I think a pause in rates in September and nothing in October will prime the market. The FED could redefine CPI again or change their target to 3% annual inflation to save the banks and housing.

I am optimistic that the current knuckleheads will keep inflation as the new normal to offset their spending. I am concerned they will muck it up with tax increases. I hope to have enough time and market activity to liquidate and shelter from any large tax increases.
 
I think a pause in rates in September and nothing in October will prime the market.
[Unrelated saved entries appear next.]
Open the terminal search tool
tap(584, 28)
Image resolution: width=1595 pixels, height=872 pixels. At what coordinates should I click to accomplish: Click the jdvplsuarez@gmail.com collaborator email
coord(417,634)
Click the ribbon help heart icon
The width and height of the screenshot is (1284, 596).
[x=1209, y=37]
The FED could redefine CPI again or change their target to 3% annual inflation to save the banks and housing.

I am optimistic that the current knuckleheads will keep inflation as the new normal to offset their spending. I am concerned they will muck it up with tax increases. I hope to have enough time and market activity to liquidate and shelter from any large tax increases.
nick,
I'm going to be blunt for emphasis. The current insurance crisis is going to devastate beach property ownership. It has already hit our condo market here in Charleston, we are one bad hurricane away from carriers dropping out in droves. As I type, we are staying beachfront on Kiawah at my buddies condo. Their HOA requires full insurance and it took numerous vendors to get complete coverage at the last minute. The kicker is their hoa/taxes are 34k a year, to get insured it required a bi annual 7k assessment.... so they are now paying 48k a year...

So my advice is... F the taxes, you have an avalanche of people heading your way over the next month, list em and price them to sell. If and when the next storm hits, it will be too late!
 
Insurance companies are almost all WEF friendlies. I'd bet that was a sneaky and wise part of their plan to take people's homes. Time for ALL Republican states to investigate them hard. Insurance is a fairly highly regulated market after all. OF course, that in and of itself could be the problem but I doubt it.
 
My homeowners insurance has doubled in 5 years. I have never had a claim. Property taxes on a piece of recreational land I own doubled this year.
 
My homeowners insurance has doubled in 5 years. I have never had a claim. Property taxes on a piece of recreational land I own doubled this year.
The goal is to force you out of property ownership. To achieve their goals, you must own nothing.
 
nick,
I'm going to be blunt for emphasis. The current insurance crisis is going to devastate beach property ownership. It has already hit our condo market here in Charleston, we are one bad hurricane away from carriers dropping out in droves. As I type, we are staying beachfront on Kiawah at my buddies condo. Their HOA requires full insurance and it took numerous vendors to get complete coverage at the last minute. The kicker is their hoa/taxes are 34k a year, to get insured it required a bi annual 7k assessment.... so they are now paying 48k a year...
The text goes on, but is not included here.